(The all natural BJ Penn)

Right after agreeing to fight Rory MacDonald as part of some strange personal mission to ‘get back’ at GSP’s trainers at Tristar, BJ Penn started talking about special drug testing. Specifically, VADA testing, which has been making waves – and cancelling fights – in boxing lately. To avoid the possibility of the fight getting scrapped, BJ offered up an interesting idea: results only be released after the fight.

“VADA contacted me to talk about doing their testing,” Penn said at a recent media session, which MMAjunkie.com (www.mmajunkie.com) attended. “Right away, I was for it. But I was talking to them, and we were talking about the process.

“This isn’t an amateur sport. What I expressed to VADA was that results need to be released after the fight, but VADA wants to do it before the fight, and I said, ‘I’m not trying to put the UFC’s fight in danger by doing that.’ I said, ‘What’s the problem? Let’s do the results after the fight.'”

Penn first discussed VADA’s offer in June, accepting the deal and challenging MacDonald to do the same. However, Penn assumed the results of the test would be held private until after the Sept. 22 matchup, which takes place at Toronto’s Air Canada Centre. While some pundits have openly questioned why Penn expected such confidentiality prior to the fight, Penn said the reasoning is simple: It’s not his place to potentially endanger a bout he isn’t personally promoting.

“It doesn’t do me any good to train for three months, and I don’t get to fight,” Penn said. “It doesn’t do MacDonald any good, and it doesn’t do any good for (UFC co-owners) Dana White and Lorenzo Fertitta to put millions of dollars into marketing a fight that could get canceled.

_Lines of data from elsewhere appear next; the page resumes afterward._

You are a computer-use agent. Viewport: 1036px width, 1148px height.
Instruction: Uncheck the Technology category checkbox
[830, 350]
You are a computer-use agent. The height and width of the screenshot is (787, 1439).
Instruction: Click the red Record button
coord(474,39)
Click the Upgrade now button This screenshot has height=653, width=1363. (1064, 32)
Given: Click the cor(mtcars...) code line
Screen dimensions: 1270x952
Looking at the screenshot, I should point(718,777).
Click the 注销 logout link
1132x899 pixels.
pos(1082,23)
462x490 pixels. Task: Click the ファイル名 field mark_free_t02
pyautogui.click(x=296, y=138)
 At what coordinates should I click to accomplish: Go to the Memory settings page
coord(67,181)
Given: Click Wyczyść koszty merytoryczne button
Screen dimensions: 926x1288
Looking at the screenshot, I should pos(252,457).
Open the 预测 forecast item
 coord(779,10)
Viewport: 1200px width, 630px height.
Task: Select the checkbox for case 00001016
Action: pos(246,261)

“I’m not trying to put any pressure on Dana White. He has nothing to do with this. When the anti-doping agency can come on friendly terms and be more welcome with a company like the UFC, I think that’s what they should do, and I don’t know why they’re waiting and pushing this to take longer.”

Personally, I think Penn is a genius here. Everyone is scared sh*tless of proper testing because of the number of big fights it’d probably ruin. We already live in a world where taking testosterone is legal so long as you show up with a doctor’s note and ask nicely. Why not agree that drug testing stays under wraps until after a fight happens? If the testing is actually effective, it’s a worthwhile compromise. And after a while, fighters might start to realize there’s no way to get away with it and straight up stop juicing. That’s the goal, isn’t it? Tito Ortiz gets it right (call Ripley’s):

“I think we’re sending the wrong message out to fans and kids who want to be UFC fighters and mixed martial arts fighters because if they’re not able to be on an even field, well, now they can do some type of supplement to enhance them to become on a higher level and able to push themselves and recover faster. They can push themselves harder during the fight. What happens to their mind? … It’s just too bad this epidemic is starting to happen.”

Normally I’m not a big fan of “Won’t someone THINK OF THE CHILDREN???” but at this point what we’re really talking about here is the next generation of MMA fighters. There’s a culture of steroids in MMA right now that is getting out of control to the point where the attitude becomes ‘Well, you have to do it if you want to compete professionally.’ Bring in proper testing that is designed to catch cheaters without hobbling the sport, and maybe we can change that.